My parents had friends whose property nearly adjoined the grounds of the Cuyahoga County Fair in Berea, Ohio, so we came to feel proprietary about the annual event. Even when the fair was not in session, we drove around the empty fields and barns with the grownups and felt like lords of the manor. As a result, I have always, even though a city boy, enjoyed county fairs, the more agricultural the better. They have always seemed doubly exotic -- rural (livestock, tractors, produce-judging contests) and disreputable (carnies, sideshows, white trash). Judging by our visit to the fair on Friday, the latter has thoroughly overtaken the former. The familiar smells remain -- manure, hot grease, sweat -- but more than ever the fair felt like a real-life enactment of Fox Television.
We saw an enervated Elvis impersonator in white jumpsuit perform "I Can't Help Falling in Love with You." We saw two middle-aged, ample-bellied guys in Hawaiian shirts -- one on congas, the other on steel drum -- regurgitate the Jimmy Buffet songbook. We saw corn dogs and elephant ears, onion blooms and sausage sandwiches. We saw Army recruiters using rap music to lure young men to serve their country. We saw tattoos, Mohawks, nose studs and underage girls made up like streetwalkers. The evening's big show was the Grass Roots. Remember "Midnight Confessions?"
I experienced all of this through the unlikely perspective of Henry David Thoreau. On my brother's shelves I had found a playing card-sized book, The Wisdom of Thoreau, which had once been mine. The copyright page dates it precisely -- February 1968. I had read Walden for the first time the previous year and was smitten. The pocket-sized volume -- A Little Paperback Classic -- cost 35 cents and contains excerpts from Walden, A Week on the Concord and Merrimack Rivers, the Journals and essays. It's very much a late-sixties selection, emphasizing the political Thoreau over Thoreau as writer and naturalist.

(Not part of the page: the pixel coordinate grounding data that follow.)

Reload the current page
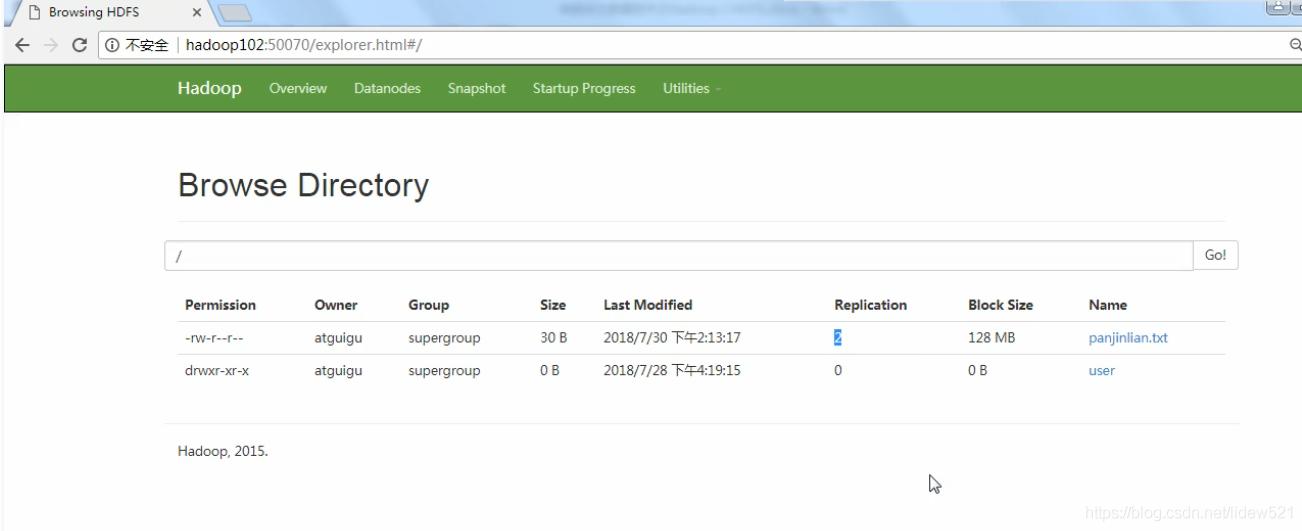Screen dimensions: 1302x531 point(79,45)
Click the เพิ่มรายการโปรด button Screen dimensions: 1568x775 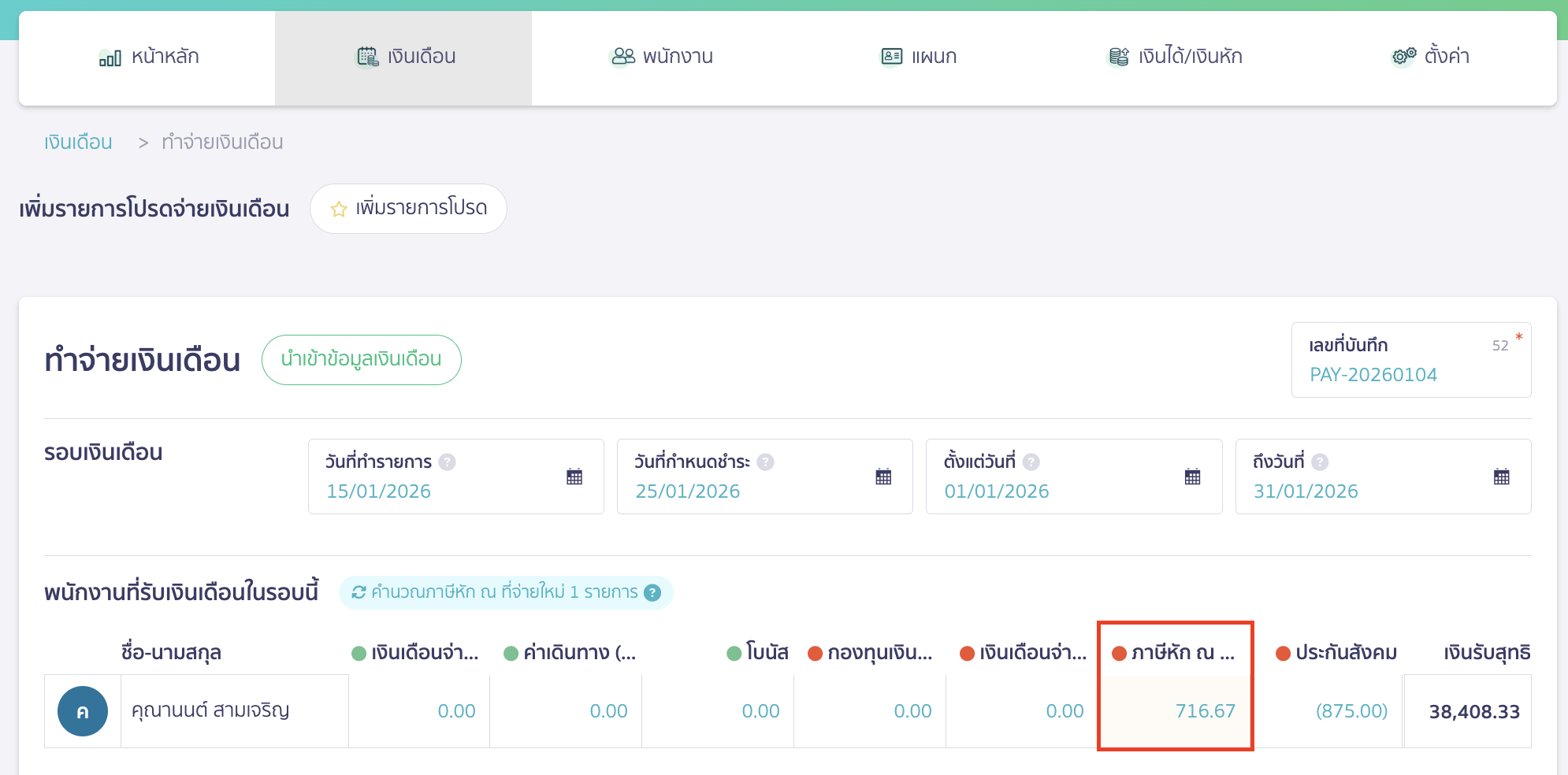[408, 209]
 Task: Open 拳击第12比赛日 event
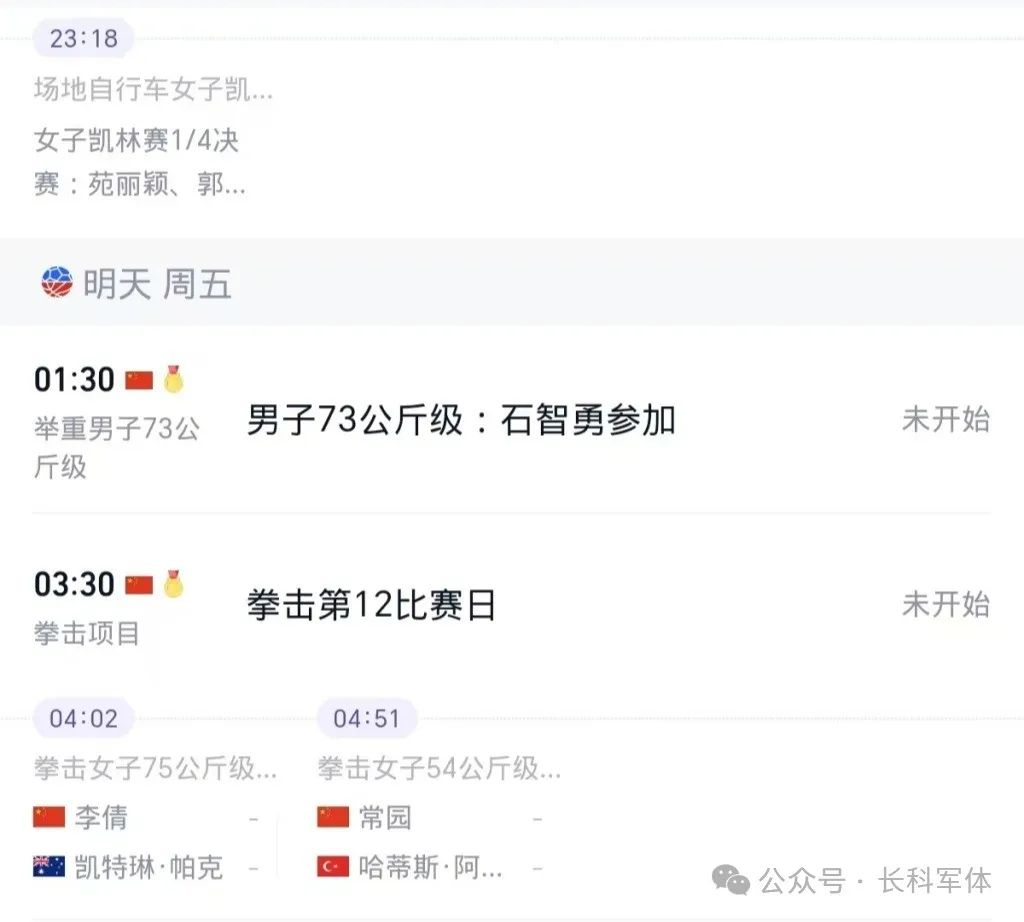(x=371, y=606)
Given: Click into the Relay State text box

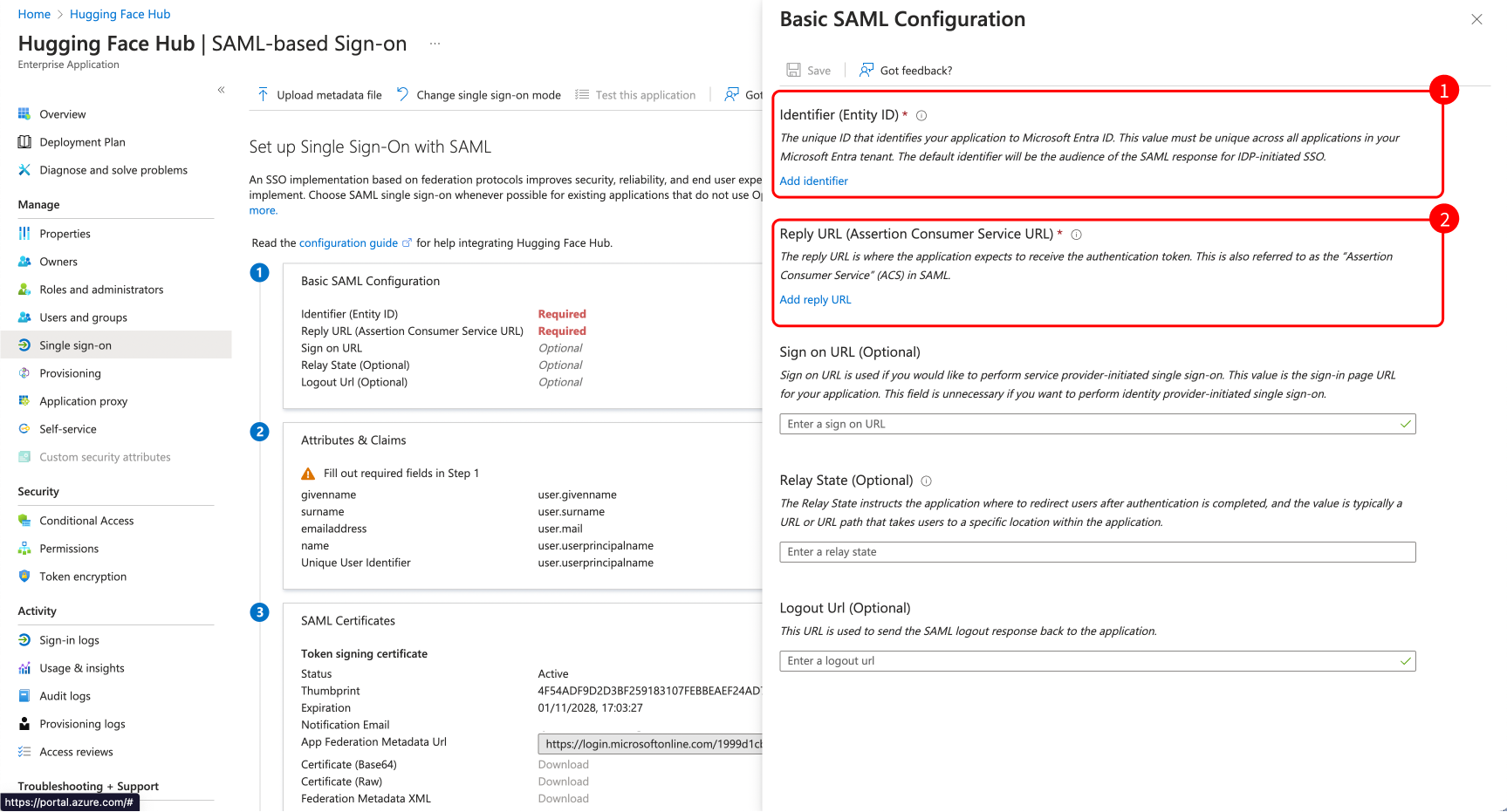Looking at the screenshot, I should point(1097,552).
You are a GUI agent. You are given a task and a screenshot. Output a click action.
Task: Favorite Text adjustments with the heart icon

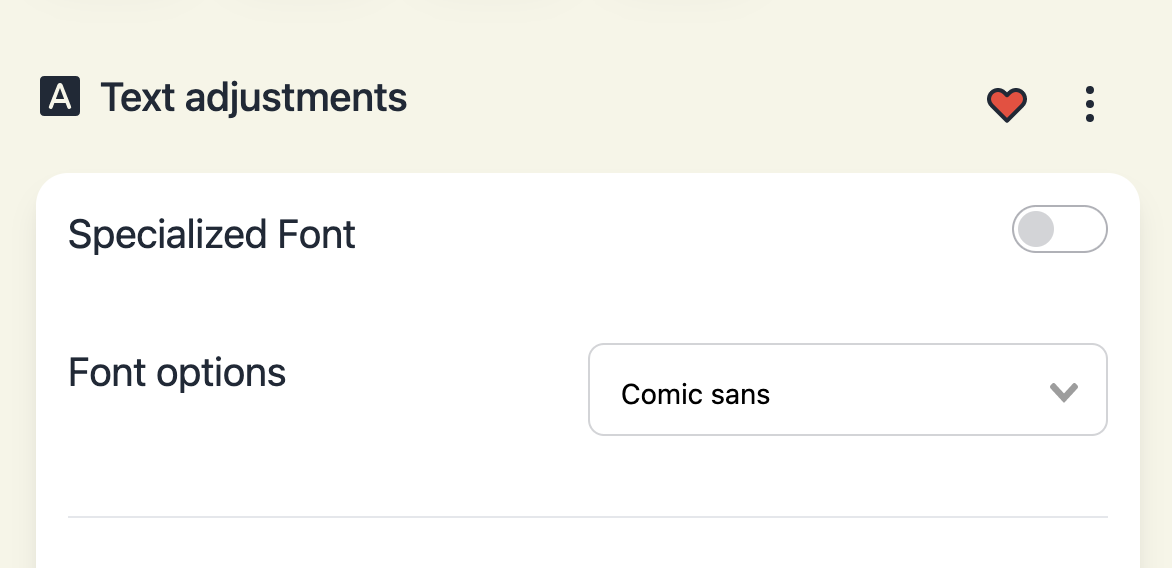tap(1007, 105)
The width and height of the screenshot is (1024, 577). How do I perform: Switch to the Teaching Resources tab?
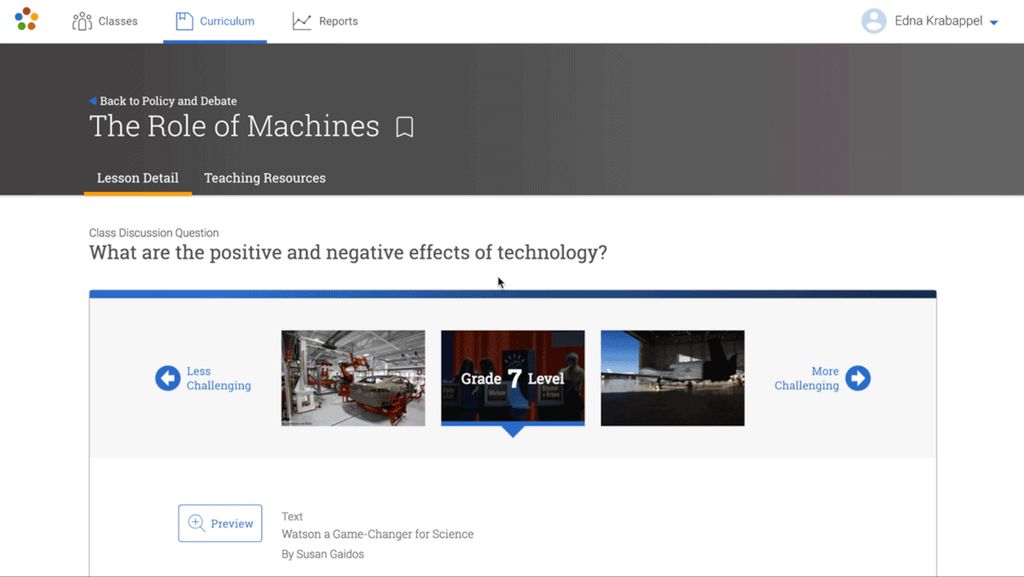click(264, 178)
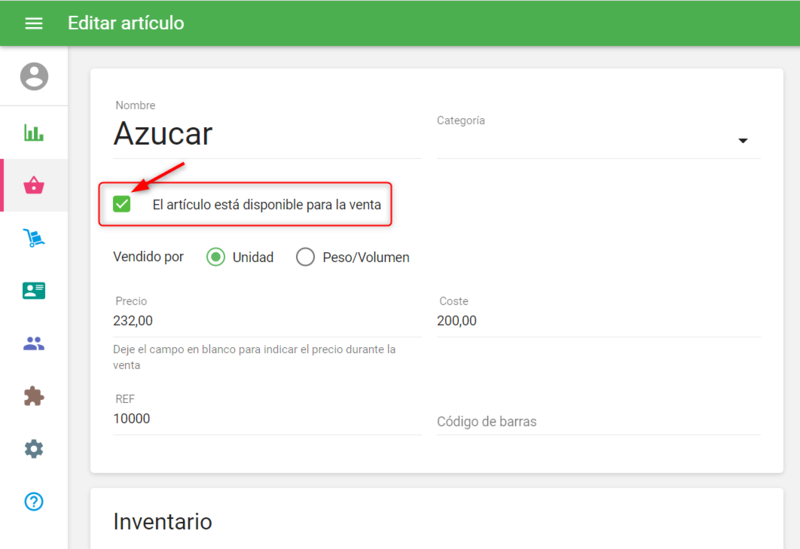Expand the Categoría dropdown arrow

pos(743,141)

The pages are brown and brittle but I can still read the familiar words, and I found myself envying Thoreau's sense of rootedness and connection -- not with his fellow men and women of Concord, or the United States, but with creation, especially as expressed through the cycle of the seasons. His solitude on the level of family and neighbors was negligible; as a discrete soul, it was absolute yet nonexistent. Thoreau would have hated the fair, of course -- the noise, the squandering of money and energy, the relentless tackiness. The Wisdom of Thoreau includes this excerpt from the Journal, dated Oct. 18, 1856:
"My work is writing, and I do not hesitate, though I know that no subject is too trivial for me, tried by ordinary standards; for ye fools, the theme is nothing, the life is everything. All that interests the reader is the depths and intensity of the life excited."